Due to his diligence in acquiring knowledge and skill, all of which added to his education in the technical field, Indar did not find the work hard. His achievements became so obvious that in 1999 he was promoted to general marketing manager.

“My principle is that work is a responsibility that is entrusted to me and has to be carried out seriously. That way, if someone works well, they will automatically be rewarded by management,” said the Jakarta-born man who holds a master’s degree in business administration from the University of Miami.  

Since then there has been no stopping him in his career. In July 2001, he was named Indosat’s marketing and product development manager. His work scope covered technical matters as well as public relations, which he obviously did well at because he was then named corporate secretary manager from 2002 until 2004.  

Finally, in June 2006, he became president director of PT Indosat Mega Media (IM2). What is unique about his career is that he reached the top position after starting out from the very bottom. It is a career path that not many can travel. It is not surprising, therefore, that many directors and managers often refer to Indar as the purest Indosat employee who is dexterous in management matters as well as an excellent motivator for employees in creating a conducive work atmosphere.

“At the beginning of my career I was simply an ordinary employee, so I know very well the demands and needs of employees on every rung of the ladder,” he said.

Years of experience have enabled him to understand employees’ problems better, and to manage employees and find solutions to problems that arise.

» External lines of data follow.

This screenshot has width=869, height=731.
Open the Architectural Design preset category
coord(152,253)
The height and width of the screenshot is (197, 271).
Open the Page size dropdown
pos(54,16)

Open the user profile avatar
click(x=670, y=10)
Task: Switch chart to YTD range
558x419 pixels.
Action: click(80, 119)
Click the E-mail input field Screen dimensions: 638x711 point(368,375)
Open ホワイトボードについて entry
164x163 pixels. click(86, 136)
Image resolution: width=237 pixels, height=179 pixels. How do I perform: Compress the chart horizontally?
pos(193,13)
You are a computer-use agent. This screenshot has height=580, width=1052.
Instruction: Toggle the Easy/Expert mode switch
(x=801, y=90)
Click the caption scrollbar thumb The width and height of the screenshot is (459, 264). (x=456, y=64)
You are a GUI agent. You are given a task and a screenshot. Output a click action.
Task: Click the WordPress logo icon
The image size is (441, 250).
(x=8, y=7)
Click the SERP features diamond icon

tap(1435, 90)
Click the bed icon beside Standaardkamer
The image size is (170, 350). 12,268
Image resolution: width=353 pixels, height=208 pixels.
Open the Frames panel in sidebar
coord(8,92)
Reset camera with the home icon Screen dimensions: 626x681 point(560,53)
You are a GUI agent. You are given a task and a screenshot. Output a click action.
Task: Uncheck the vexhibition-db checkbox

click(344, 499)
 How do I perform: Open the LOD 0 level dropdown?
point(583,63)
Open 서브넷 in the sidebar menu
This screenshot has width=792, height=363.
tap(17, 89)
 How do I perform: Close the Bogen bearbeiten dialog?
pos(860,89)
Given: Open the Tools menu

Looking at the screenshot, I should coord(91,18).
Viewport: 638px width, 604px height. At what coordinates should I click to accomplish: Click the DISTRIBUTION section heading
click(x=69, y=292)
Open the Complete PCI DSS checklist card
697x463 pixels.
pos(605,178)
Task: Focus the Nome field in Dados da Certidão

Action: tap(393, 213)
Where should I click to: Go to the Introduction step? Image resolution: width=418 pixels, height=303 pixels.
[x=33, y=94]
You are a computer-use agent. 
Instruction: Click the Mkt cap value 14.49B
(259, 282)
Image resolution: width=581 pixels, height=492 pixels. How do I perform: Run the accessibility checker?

This is the kind of understanding that helped him along the way to the top management position.  

To create harmonious relations with employees, he said, a conducive work environment is imperative and a leader should be able to create it. Only with strong commitment and employee motivation can a company’s targets be reached. Indar believes there are at least three important ways to motivate them.  

First, treat your employees like human beings. “Employees are humans, not tools or production machines,” stressed Indar. An employee in many ways is similar to a leader as he or she also has a soul, conscience, feelings or emotions and values. Although position-wise there is a difference, basically both parties are the same. Viewing employees and treating them like humans has a greater impact rather than treating them like tools or machines.

“This way, employees feel appreciated and that they are considered part of the family in the company, so they are deeply motivated to give their best to the company,” said Indar, who likes reading management books by Robert Kiyosaki and Jack Well.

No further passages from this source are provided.